EXERCISE REQUIREMENTS
1. List every activity that the mouth sores article says brings on pain and a burning sensation.
2. Please explain, in one to three sentences and using only the mouth sores article, why mouth ulcers can come back.
3. Carry on the mouth sores article from its final sentence, keeping the same subject and tone.

Mouth Sores: Everything You Need to Know
ManipalHospitals • August 28, 2019 • 0 Comment
Mouth sores are the small painful lesions that are developed in the mouth which cause difficulty in swallowing. These can occur anywhere inside the mouth i.e. on lips, tongue, the lining of the mouth or inner cheeks. The impaired immune system can be the underlying cause to develop mouth ulcers. Mouth sores begin in the form of blisters and are usually uncomfortable. These are painful and cause a burning sensation while consuming food, drinking, brushing the teeth and talking. Badly- fitted dental braces and dentures can annoy the situation while suffering from mouth sores.
Mouth sores are the painful blisters that usually last for a week or two and are generally cured by their own. Mouth ulcers can be recurrent based on the underlying condition or family history. Mouth sores are accompanied by intolerable pain and formation of red or white-colored blisters inside the mouth. Mouth sores are very sensitive which cause severe pain and burning sensation when an external object or food particle gets in contact with the ulcer.

SUPPLIED DATA
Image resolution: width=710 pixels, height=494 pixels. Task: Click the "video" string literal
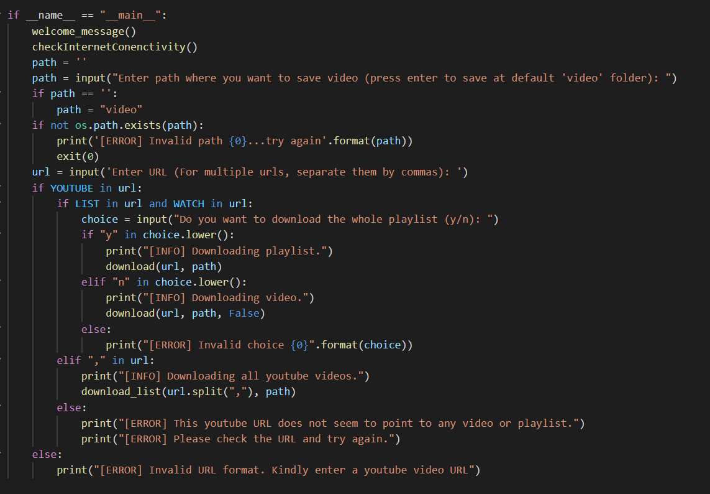tap(121, 110)
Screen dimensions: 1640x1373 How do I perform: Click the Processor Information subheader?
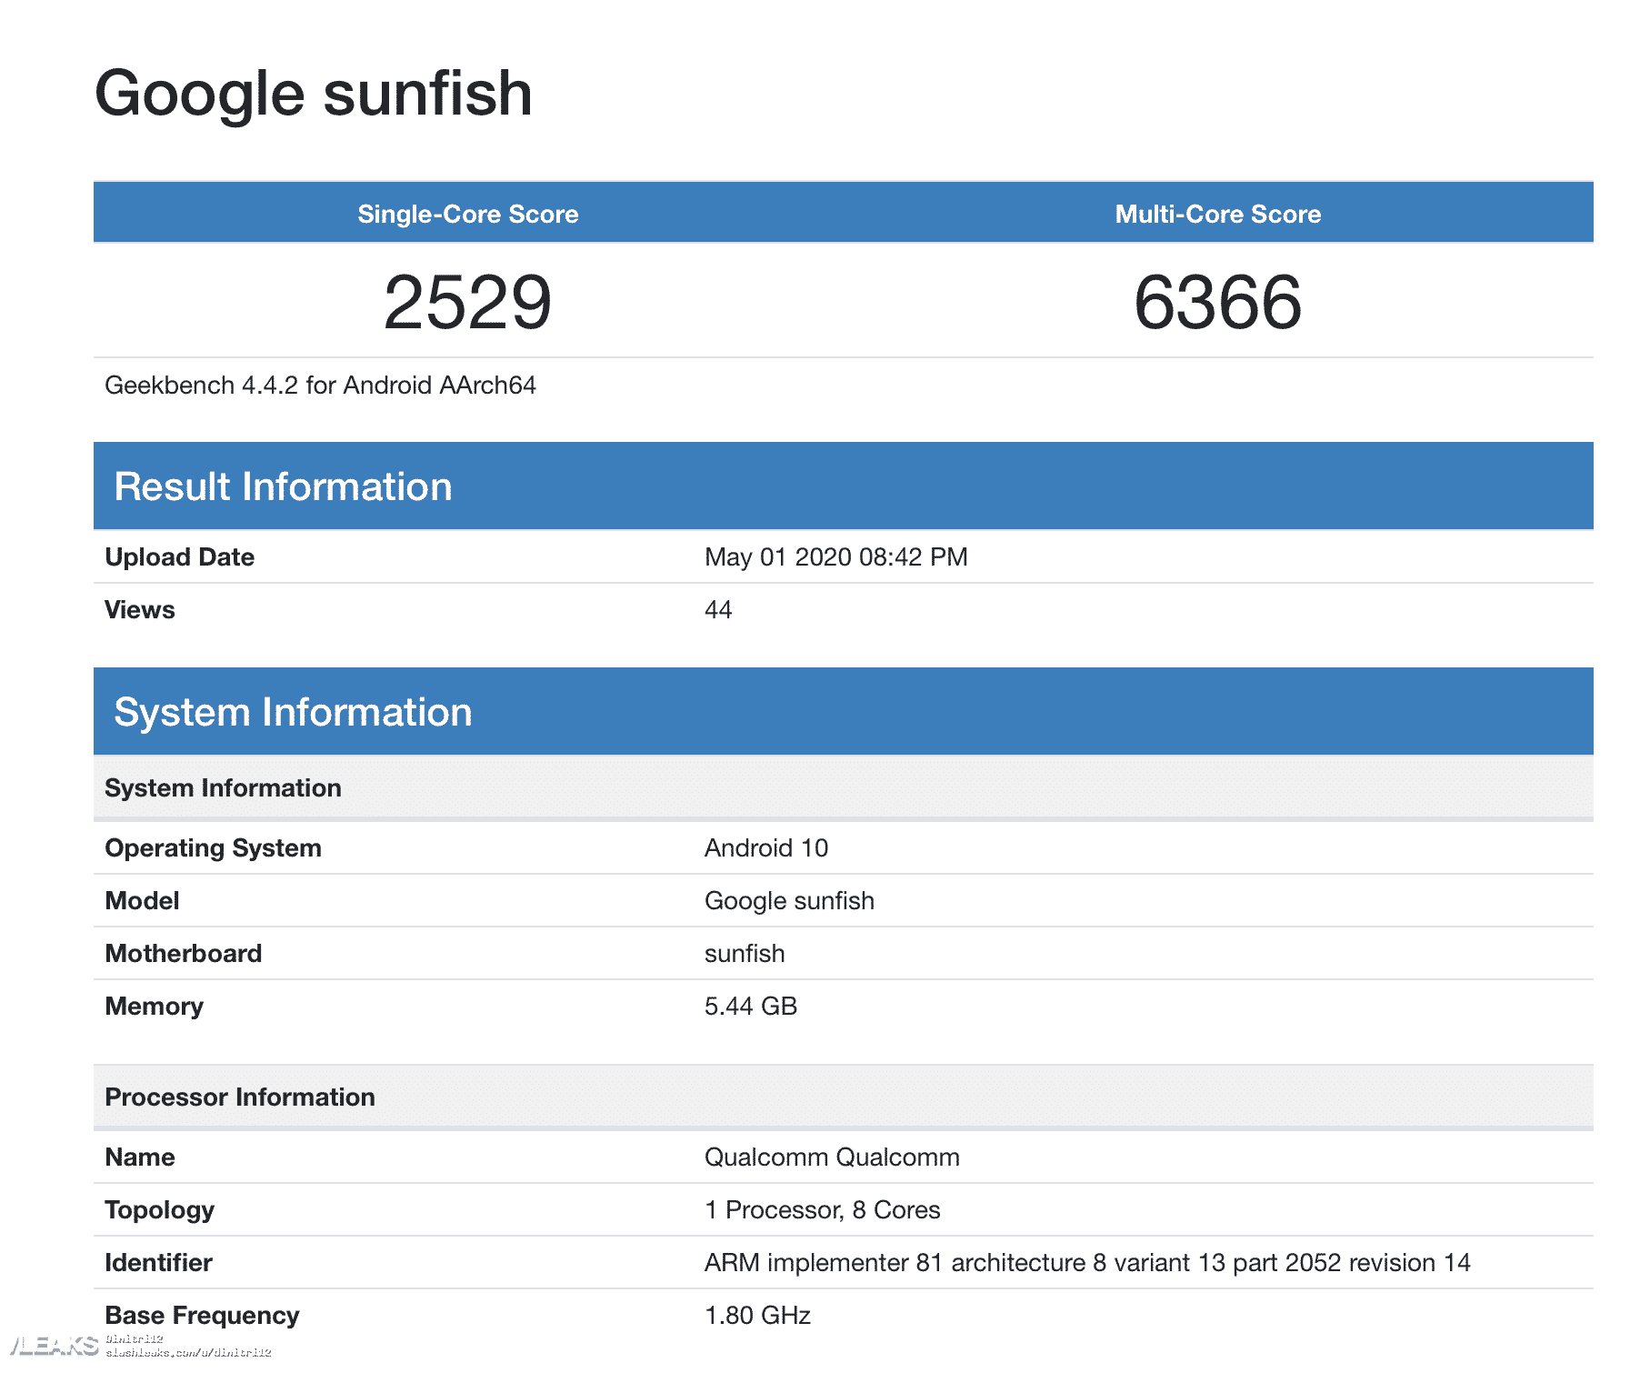(239, 1097)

EXPECTED RESPONSES
1.
- Consuming food
- Drinking
- Brushing the teeth
- Talking

2. The article says mouth ulcers can be recurrent depending on the underlying condition or family history.

3.
Signs and symptoms
The signs and symptoms of mouth sores include:
1. Difficulty while eating
2. Painful ulcers
3. Swollen lymph glands
4. Burning sensation inside the mouth
5. Bleeding gums
7. Tooth abscess
8. Difficulty in speaking
9. Intolerable pain in swallowing
A wide variety of reasons can be the cause for the occurrence of mouth sores. Changes in the immune status of an individual and gastro-intestinal disease can be the underlying cause of mouth sores. Below mentioned are the few causes that lead to the development of mouth sores:
1. Certain foods: Consuming acidic (especially citrus juices and fruits) and spicy foods can irritate and trigger mouth sores.
2. Hormonal Changes: Hormonal changes that occur during the onset of puberty and during the menstrual cycle can trigger mouth sores. Individuals undergoing stress are susceptible to mouth ulcers.
3. Allergies: Mouth sores can be caused due to the attack of cold and flu viruses due to the low immunity.
4. Tobacco: Continuous smoking and chewing tobacco can cause mouth ulcers and sores on gums. Exposure of the sores to toxins and carcinogens in tobacco products increase the pain and acidity in the mouth.
5. Nutritional deficiencies: Mouth sores can be caused due to the deficiency of iron, zinc, vitamin B-12 and folic acid.
6. Improper dental care: Poor dental hygiene can develop unwanted bacteria in the mouth which in turn lead to the development of mouth ulcers. Unhygienic use of dental appliances, improper fitting of dental braces and rough fillings of the teeth can pave the way for the development of mouth sores.
1. Individuals undergoing stress and anxiety are prone to mouth sores
2. Women are easily affected by mouth ulcers during the menstrual cycle.
3. Certain allergies and gastro-intestinal disorders can trigger the development of mouth sores.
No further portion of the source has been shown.